On a recent flight home across the country, in the wee hours of the night, I threw out a question to the Kin + Carta engineering staff in our Slack channel: “What are the most common poor practices that you’ve seen when consuming or extending enterprise APIs?” The responses started to roll in quickly. We were outside normal working hours, but people’s opinions, passion, and in some cases rage started to pour out. It was clear that I had struck a nerve.
What resulted was a great conversation about our mutual goals to educate the community about common pitfalls in enterprise API design and how to avoid them, and in turn, make all parties’ lives easier. The staff rattled off more than 30 poor practices, but I decided to pick the top 10 based on their broader relevance as they relate to avoiding poor API design.
#10: Implement pagination into large datasets from the beginning, even if it isn’t required on day one
If a GET call returns a list of data that may eventually grow so large that you might need to paginate it, even if you don’t need the pagination now, implement it from the get-go. And subsequently, when you’re implementing pagination, return the total count in every response — don’t make the consumer keep requesting additional pages until they no longer get the proper data back.
#9: Use proper HTTP methods and don’t let invocations have unforeseen side effects
For example, ensure that a GET request isn’t actually mutating the data. Use proper REST/HTTP method best practices and ensure that your API aligns with what all developers (besides yourself) would expect when hitting that endpoint.
#8: Use standard ISO dates
This might seem super simple, but unfortunately, it is far too common that dates are implemented in multiple ways across different sets of APIs. Use standard ISO date formats and remove the work for downstream consumers. Use a “liberal input, strict output” approach and accept input dates in multiple standard formats.
#7: Use static contracts
Developers love known entities and despise unforeseen unknowns. Thus, don’t make it so that API response formats differ based on statuses or results. For example, fields that don’t apply should be sent back as null. Be conscious to not let your input API break on absence of optional fields. Adopt a similar “liberal input, strict output” approach.
Make sure that no matter what happens, the user gets a response that matches his or her contract. If you catch an exception, don’t return a 500 with a stack-trace dump. Instead, return a 500 with a proper JSON object that indicates the error. This often requires putting a proxy such as Apache or NGINX in front of your API.
#6: Avoid inconsistent data models across different endpoints
As an example, an account entity in one endpoint should look like an account entity in adjacent endpoints. Don’t allow your models to be different because this will surely confuse the developers who consume your API. Be pragmatic and sensitive in cases where service-read clients require tabular formats and use a separate “R” service when CQRS (Command Query Responsibility Segregation) is not feasible.

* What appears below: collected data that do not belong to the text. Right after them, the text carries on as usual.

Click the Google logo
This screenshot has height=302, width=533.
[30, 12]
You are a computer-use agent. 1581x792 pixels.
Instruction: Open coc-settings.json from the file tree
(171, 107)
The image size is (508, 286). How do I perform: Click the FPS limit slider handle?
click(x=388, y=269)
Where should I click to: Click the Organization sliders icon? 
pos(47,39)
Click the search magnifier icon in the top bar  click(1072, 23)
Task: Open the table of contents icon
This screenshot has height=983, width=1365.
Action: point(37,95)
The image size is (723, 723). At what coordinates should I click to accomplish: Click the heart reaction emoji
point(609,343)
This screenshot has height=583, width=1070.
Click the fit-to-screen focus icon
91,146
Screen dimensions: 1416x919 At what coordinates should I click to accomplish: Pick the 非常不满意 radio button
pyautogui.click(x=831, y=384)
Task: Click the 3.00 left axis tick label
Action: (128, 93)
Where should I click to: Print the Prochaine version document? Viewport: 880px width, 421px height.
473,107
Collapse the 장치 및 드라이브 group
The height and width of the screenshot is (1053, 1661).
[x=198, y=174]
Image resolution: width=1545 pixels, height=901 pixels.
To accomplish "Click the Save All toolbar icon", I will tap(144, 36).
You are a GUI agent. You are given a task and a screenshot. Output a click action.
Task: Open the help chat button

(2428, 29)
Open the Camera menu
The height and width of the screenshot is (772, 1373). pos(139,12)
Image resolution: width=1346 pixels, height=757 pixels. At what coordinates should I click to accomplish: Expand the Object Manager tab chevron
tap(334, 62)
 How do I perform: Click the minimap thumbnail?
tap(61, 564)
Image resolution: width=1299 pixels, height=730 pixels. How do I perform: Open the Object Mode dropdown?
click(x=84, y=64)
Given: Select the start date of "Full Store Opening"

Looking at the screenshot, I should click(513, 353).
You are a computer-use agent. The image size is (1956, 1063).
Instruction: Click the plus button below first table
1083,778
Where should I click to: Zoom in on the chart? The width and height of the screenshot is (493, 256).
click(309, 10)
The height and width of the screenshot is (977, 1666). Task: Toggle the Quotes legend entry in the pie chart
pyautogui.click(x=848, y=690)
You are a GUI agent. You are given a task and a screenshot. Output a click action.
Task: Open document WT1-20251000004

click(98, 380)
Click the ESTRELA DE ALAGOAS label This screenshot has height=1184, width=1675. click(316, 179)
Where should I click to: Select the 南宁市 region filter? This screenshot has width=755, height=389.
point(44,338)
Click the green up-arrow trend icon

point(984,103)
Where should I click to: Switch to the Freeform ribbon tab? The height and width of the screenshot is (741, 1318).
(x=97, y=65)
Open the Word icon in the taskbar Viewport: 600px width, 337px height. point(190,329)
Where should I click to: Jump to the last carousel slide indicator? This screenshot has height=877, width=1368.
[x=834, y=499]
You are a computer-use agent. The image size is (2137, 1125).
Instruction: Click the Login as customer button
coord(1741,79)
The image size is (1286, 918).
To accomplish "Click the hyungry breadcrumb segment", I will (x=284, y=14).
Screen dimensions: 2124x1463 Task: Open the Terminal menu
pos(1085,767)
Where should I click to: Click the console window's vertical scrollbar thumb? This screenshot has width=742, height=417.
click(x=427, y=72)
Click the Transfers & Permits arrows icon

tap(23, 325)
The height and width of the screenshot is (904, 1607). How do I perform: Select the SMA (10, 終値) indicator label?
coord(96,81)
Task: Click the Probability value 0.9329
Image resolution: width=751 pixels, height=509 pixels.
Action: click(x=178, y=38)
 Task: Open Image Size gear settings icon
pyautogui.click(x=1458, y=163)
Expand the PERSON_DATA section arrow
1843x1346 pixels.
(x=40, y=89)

#5: Don't try to save data transfer cost by using abbreviated field names. Just enable gzip software like a normal person
File this one away in the “don’t get too cute” category. HTTP provides a method and scheme for compression, so there is no need to invent your own along the way.
#4: Don’t do things like return HTML markup in an endpoint response
SMH. Bad. Just bad. Keep presentation logic out of your API at all times. Make no exceptions. Ever.
#3: Use HTTP status codes correctly
Don’t bury the status of an API call in the body of an API response. Use proper HTTP status codes to report successes and failures. Return only 200-range status codes when an API call is truly successful. Return 500-range status codes when things have failed. Use a 202 status code for unknown or partial successes and a 206 for partially completed successes in more complex cases.
#2: Leverage HTTP to maximize efficiency
Lean on HTTP mechanisms to identify ways to keep the communication chatter between client and server to a minimum. Use PATCH for partial updates and don’t return an entire object if only a single field has been updated.
Also, implement conditional GET availability to help consumers determine if a resource has been updated since the last time they fetched it. Look to leverage the HEAD method as an economical alternative to GET for scenarios wherein the user just needs to know if resource exists. Also, provide optional filters so that GET reduces the size of the output and server processing time, if possible.
#1: Have your API’s properly documented and provide sample responses for all endpoints
We’ll end with one that seems like a no-brainer, and yet far too often API consumers are left to guess or trial and error how to best understand an API due to an absence of proper documentation. Lean on the OpenAPI spec and leverage tools that provide OpenAPI support for your API.